The younger generations are much more accepting of diversity, and they want us to get on board. They see the world with all its gradations of color and think that older generations have a limited palette to work with. They are challenging the status quo and inviting older generations to expand their knowledge, understanding, and compassion. They are pushing the world to mature socially and emotionally. In my practice, I see clients exploring all kinds of relationships. Many are more focused on a person’s essence rather than their anatomy. They are dressing however they want, regardless of gender norms. They are exploring other ways of making a life with nontraditional living arrangements and income streams. They are refusing to hide their lifestyles, needs, and accommodations.

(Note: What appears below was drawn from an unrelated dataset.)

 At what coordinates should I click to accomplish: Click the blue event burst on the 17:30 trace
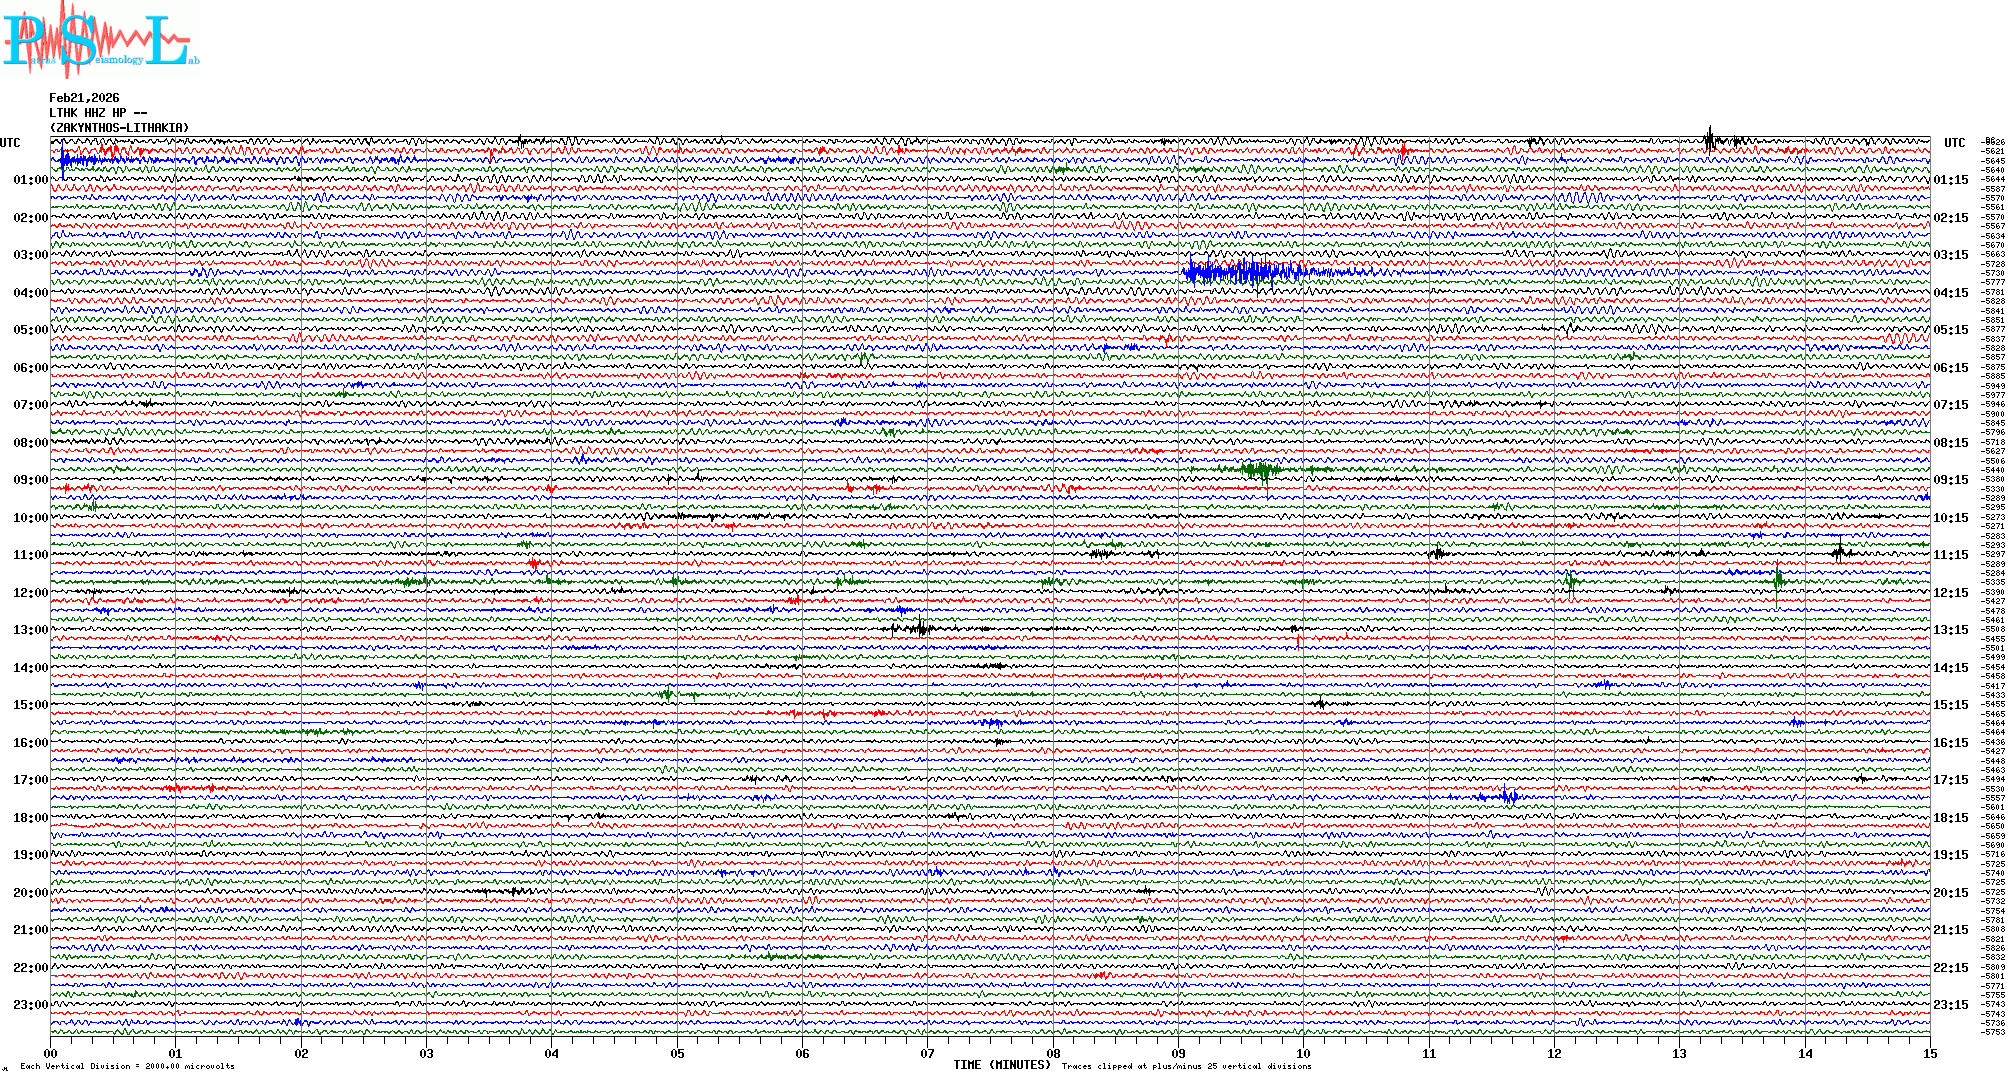click(1508, 797)
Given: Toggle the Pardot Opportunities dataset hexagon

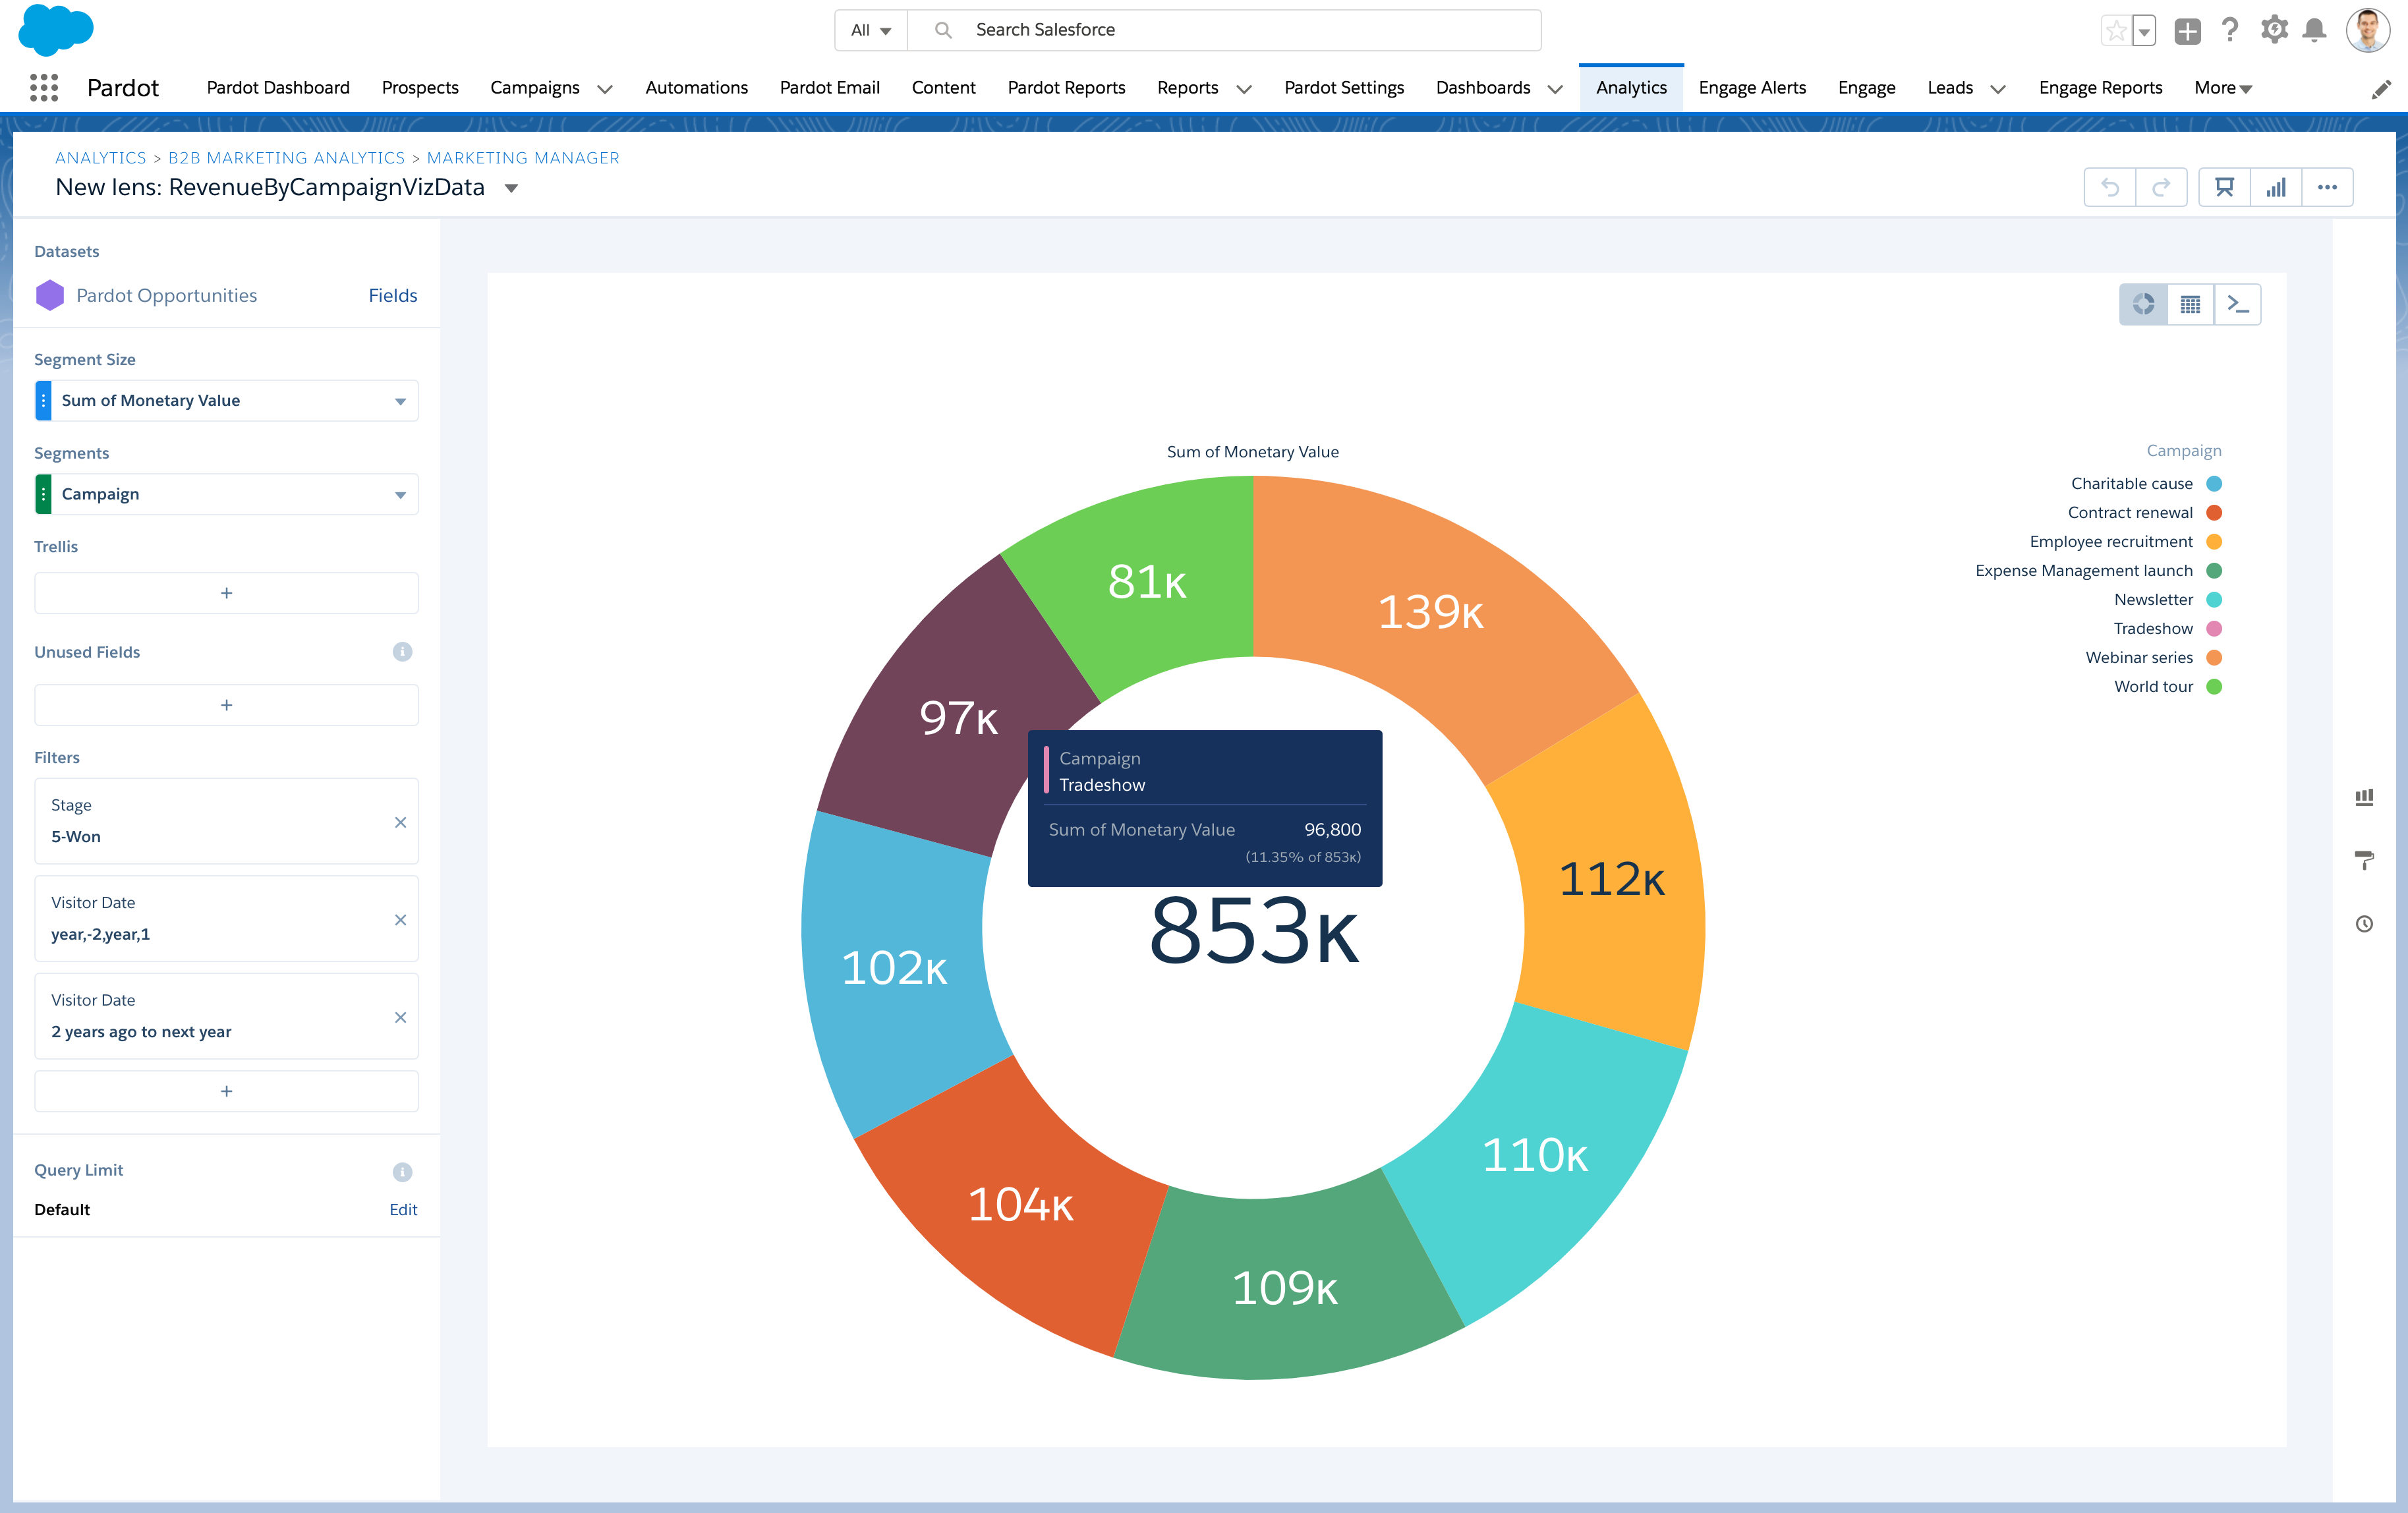Looking at the screenshot, I should (50, 295).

When there is a change in how things are done, there tend to be those who lag behind, clinging to the old ways. We are seeing this in the male loneliness epidemic and parental estrangement. In many cases, a common thread is a gap in social-emotional maturity. Social-emotional maturity is having the ability to understand, express, and manage emotions while demonstrating empathy and building positive relationships with others. Social-emotional maturity requires self-regulation, accountability, empathy, openness, resilience, and the ability to build healthy relationships and maintain independence. Women are asking men to meet them where they are emotionally, to be an equal partner, to bring value to their lives, not be another mother to them. Adult children are asking their parents something similar. They want their parent to understand that the world has changed, that parenting has changed. They want their parents to respect them as adults who are forging a new path. Adult children don’t want to go no contact with their parents or other family members; they want them to step up, take responsibility, be accountable, and be open to new ways of seeing and interacting with the world generally and them specifically.
As a therapist, I help my clients to break long-standing patterns of unhealthy behavior, to learn to advocate for themselves, and to challenge toxic and abusive behaviors. I help them to improve their communication skills, identify boundaries, and engage in self-care. I help them to learn to love themselves. When people love themselves, like Frank’s Hot Sauce, they put that shit on everything, and what could be better than that?!
I am proud to be both a witness to and a bridge between generations in this cultural shift. As a therapist, I am poised to help people of all ages shift their perspective and make the changes in their lives to engage in relationships and to raise their children in a healthier way. This is how we begin to break the cycle of generational trauma, and I am here for it!